No entanto, a conjuntura econômica atual, marcada por choques externos e inflação persistente, impõe limites à margem de manobra do Banco Central. A necessidade de manter a credibilidade da política monetária e de ancorar as expectativas de inflação pode levar a autoridade monetária a priorizar a estabilidade de preços, mesmo que isso signifique adiar ou moderar os cortes na taxa de juros desejados pelo governo.

O Futuro da Selic: Entre a Necessidade de Estímulo e o Controle Inflacionário

A decisão do Copom em março será crucial para sinalizar os próximos passos da política monetária no Brasil. O mercado estará atento não apenas à magnitude do corte, mas também ao tom do comunicado oficial, que deverá detalhar as avaliações do Banco Central sobre os riscos inflacionários e as perspectivas para a economia.
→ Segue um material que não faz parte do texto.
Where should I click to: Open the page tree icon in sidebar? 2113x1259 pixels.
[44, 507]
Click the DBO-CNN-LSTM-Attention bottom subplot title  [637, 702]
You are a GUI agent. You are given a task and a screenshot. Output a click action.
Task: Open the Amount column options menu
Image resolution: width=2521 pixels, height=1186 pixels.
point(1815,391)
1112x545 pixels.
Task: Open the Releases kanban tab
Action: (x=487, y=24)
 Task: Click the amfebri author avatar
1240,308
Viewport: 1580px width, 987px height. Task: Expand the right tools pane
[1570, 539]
Analistas preveem um período de maior cautela por parte do BC, com a possibilidade de um ciclo de afrouxamento monetário mais gradual e dependente da evolução do cenário internacional, especialmente no que tange aos preços do petróleo e à estabilidade geopolítica no Oriente Médio. A inflação doméstica, por sua vez, continuará sendo um fator determinante para as decisões futuras, exigindo um acompanhamento rigoroso dos núcleos e dos serviços.

O equilíbrio entre a necessidade de estimular a economia em ano eleitoral e o imperativo de controlar a inflação definirá a trajetória da Selic nos próximos meses, impactando diretamente o custo do crédito, o investimento e o poder de compra dos brasileiros.